**任务说明 A:** 请按出现顺序列出这份补丁开头邮件头中所有后面带冒号的字段名称。

**摘录:**
━━━

From 8dbbc8caf0b42f6824129972ad4872f460533513 Mon Sep 17 00:00:00 2001
From: ChenXin <will131@foxmail.com>
Date: Thu, 9 May 2019 14:18:26 +0800
Subject: [PATCH] =?UTF-8?q?=E5=AE=8C=E6=88=90=E5=BF=AB=E9=80=9F=E5=85=A5?=
 =?UTF-8?q?=E9=97=A8=E6=95=99=E7=A8=8B?=
MIME-Version: 1.0
Content-Type: text/plain; charset=UTF-8
Content-Transfer-Encoding: 8bit

---
 docs/source/user/quickstart.rst | 123 +++++++++++++++++++++++++++++++-
 1 file changed, 122 insertions(+), 1 deletion(-)

diff --git a/docs/source/user/quickstart.rst b/docs/source/user/quickstart.rst
index 599254e9..0e5c053e 100644
--- a/docs/source/user/quickstart.rst
+++ b/docs/source/user/quickstart.rst
@@ -1,3 +1,124 @@
 ===============
 快速入门
-===============
\ No newline at end of file
+===============
+
+这是一个简单的分类任务 (数据来源 `kaggle <https://www.kaggle.com/c/sentiment-analysis-on-movie-reviews>`_ )。
+给出一段文字，预测它的标签是0~4中的哪一个。
+
+我们可以使用 fastNLP 中 io 模块中的  :class:`~fastNLP.io.CSVLoader` 类，轻松地从 csv 文件读取我们的数据。
+
+.. code-block:: python
+
+    from fastNLP.io import CSVLoader
+
+    loader = CSVLoader(headers=('raw_sentence', 'label'), sep='\t')
+    dataset = loader.load("./sample_data/tutorial_sample_dataset.csv")
+
+此时的 `dataset[0]` 的值如下,可以看到，数据集中的每个数据包含 ``raw_sentence`` 和 ``label`` 两个字段，他们的类型都是 ``str``::
+
+    {'raw_sentence': A series of escapades demonstrating the adage that what is good for the
+    goose is also good for the gander , some of which occasionally amuses but none of which
+    amounts to much of a story . type=str,
+    'label': 1 type=str}
+
+
+我们使用 :class:`~fastNLP.DataSet` 类的 :meth:`~fastNLP.DataSet.apply` 方法将 ``raw_sentence`` 中字母变成小写，并将句子分词。

━━━

**提取条目:**
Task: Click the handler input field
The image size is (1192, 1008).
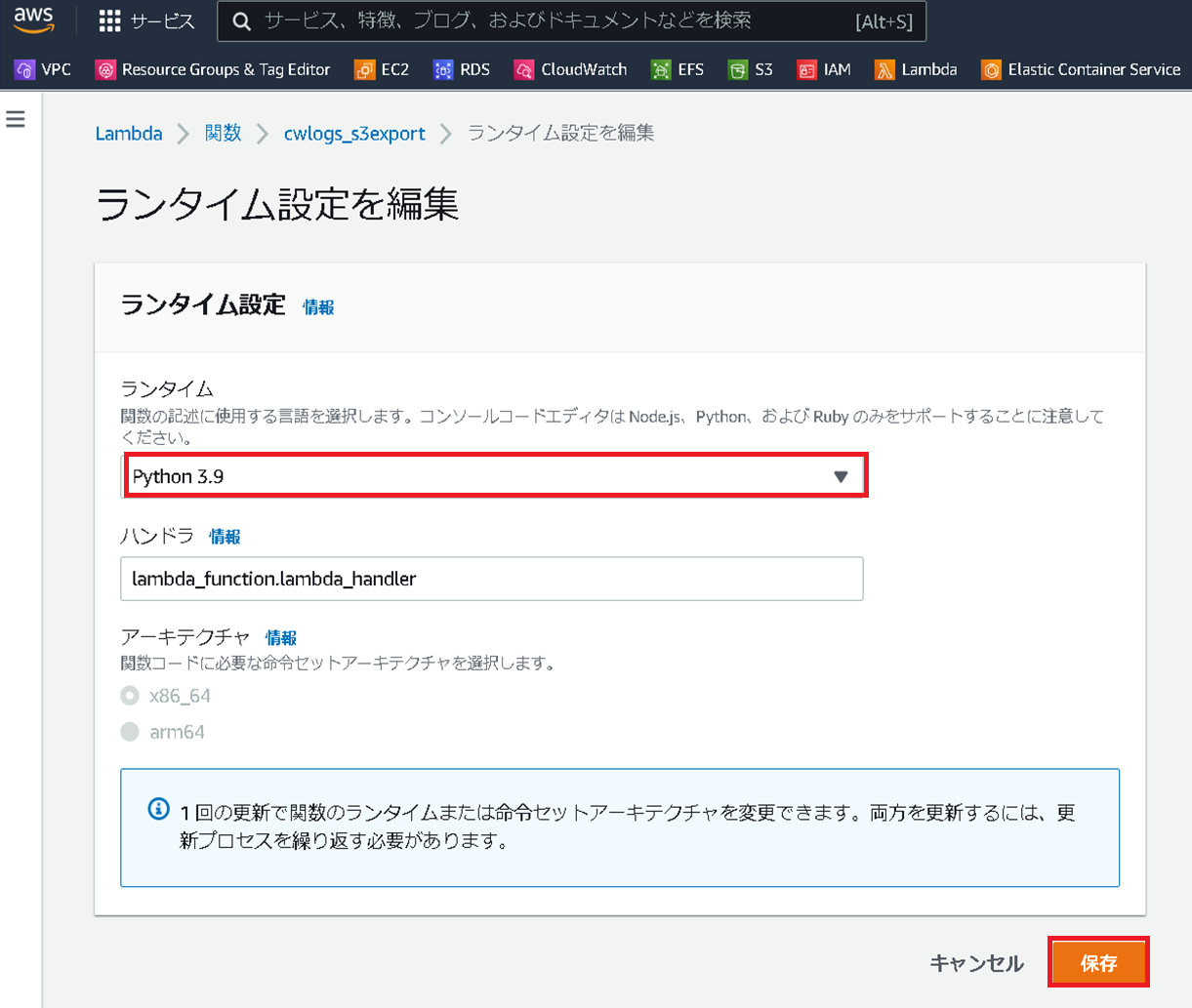Action: coord(493,579)
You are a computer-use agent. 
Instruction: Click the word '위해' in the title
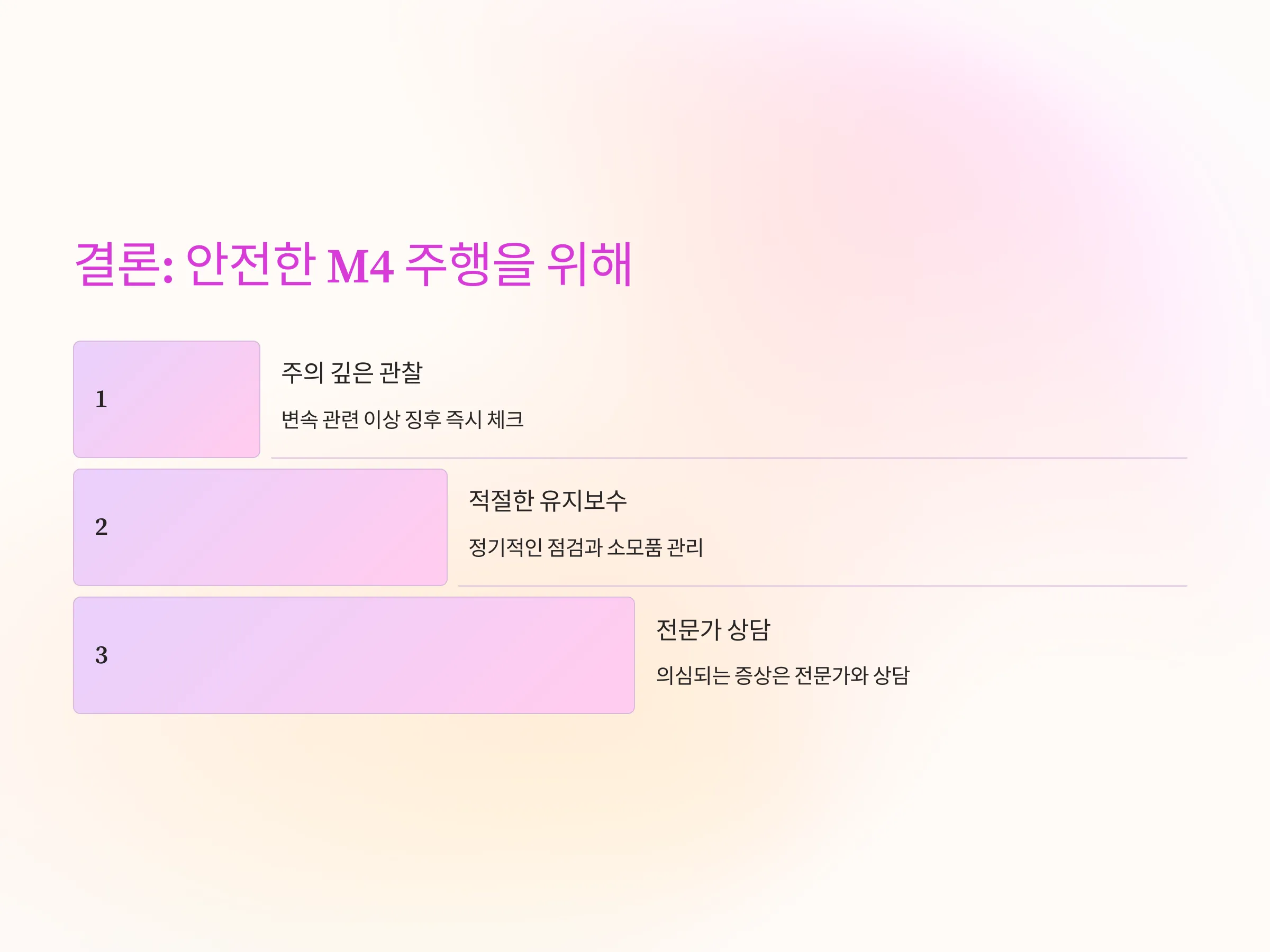click(589, 264)
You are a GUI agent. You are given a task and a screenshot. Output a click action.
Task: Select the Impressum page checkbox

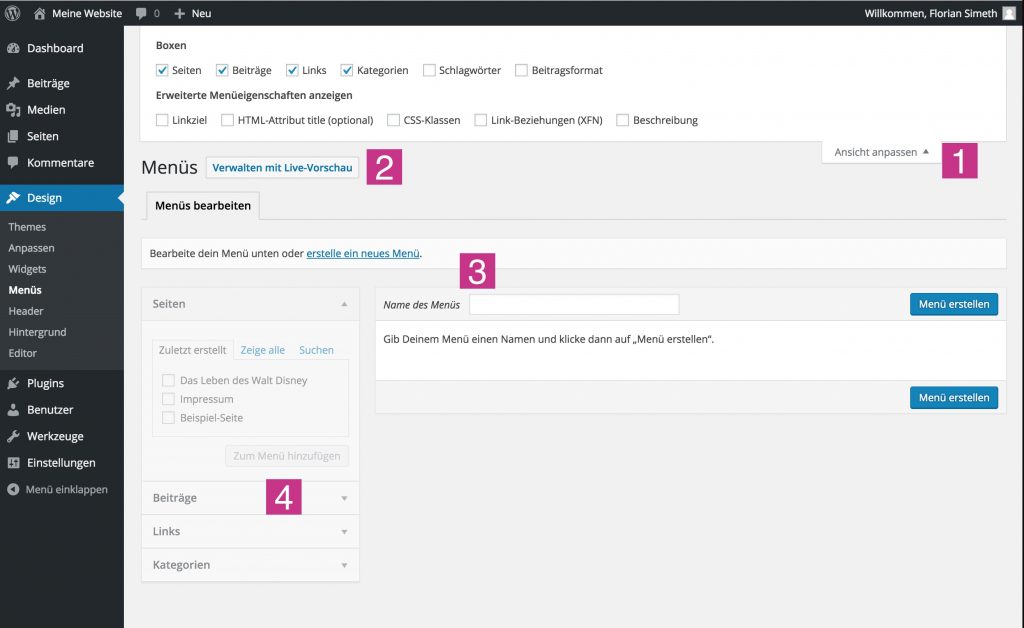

━━━

**任务说明 B:** 请原样打印记录中从开头一直到包含“click(589, 264)”的那一行为止的全部内容，首尾两行都包括在内，答案中不要放入图片。

**输出结果 A:**
From
Date
Subject
MIME-Version
Content-Type
Content-Transfer-Encoding

**输出结果 B:**
Task: Click the handler input field
The image size is (1192, 1008).
Action: coord(493,579)
You are a computer-use agent. 
Instruction: Click the word '위해' in the title
click(589, 264)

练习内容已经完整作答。